## A gentle 10-minute primer to Ray AI Runitime (Ray AIR)

© 2019-2022, Anyscale. All Rights Reserved

📖 [Back to Table of Contents](./ex_00_tutorial_overview.ipynb)<br>
⬅️ [Previous notebook](./ex_07_ray_data.ipynb) <br>

### Overview

As part of Ray 2.0, Ray AI Runtime (AIR) is an open-source and unified toolkit for building end-to-end simple and scalable ML applications. 
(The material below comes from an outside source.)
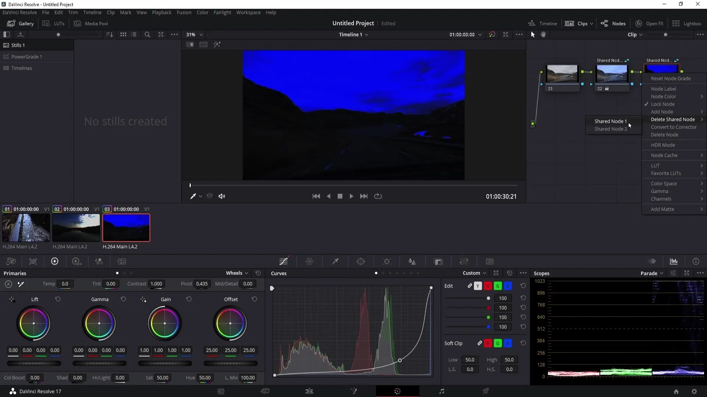707x397 pixels.
Task: Select the Window/mask tool icon
Action: pos(361,262)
Ray AI Runtime focuses on two functional aspects:
 * It provides scalability by leveraging Ray’s distributed compute layer for ML workloads.
 * It is designed to interoperate with other systems for storage and metadata needs.

Ray AIR consists of five key components:

 * Data processing ([Ray Data](https://docs.ray.io/en/latest/data/dataset.html))
 * Model Training ([Ray Train](https://docs.ray.io/en/latest/train/train.html))
 * Hyperparameter Tuning ([Ray Tune](https://docs.ray.io/en/latest/tune/index.html))
 * Model Serving ([Ray Serve](https://docs.ray.io/en/latest/serve/index.html)).
 * Reinforcement Learning ([Ray RLlib](https://docs.ray.io/en/latest/rllib/index.html))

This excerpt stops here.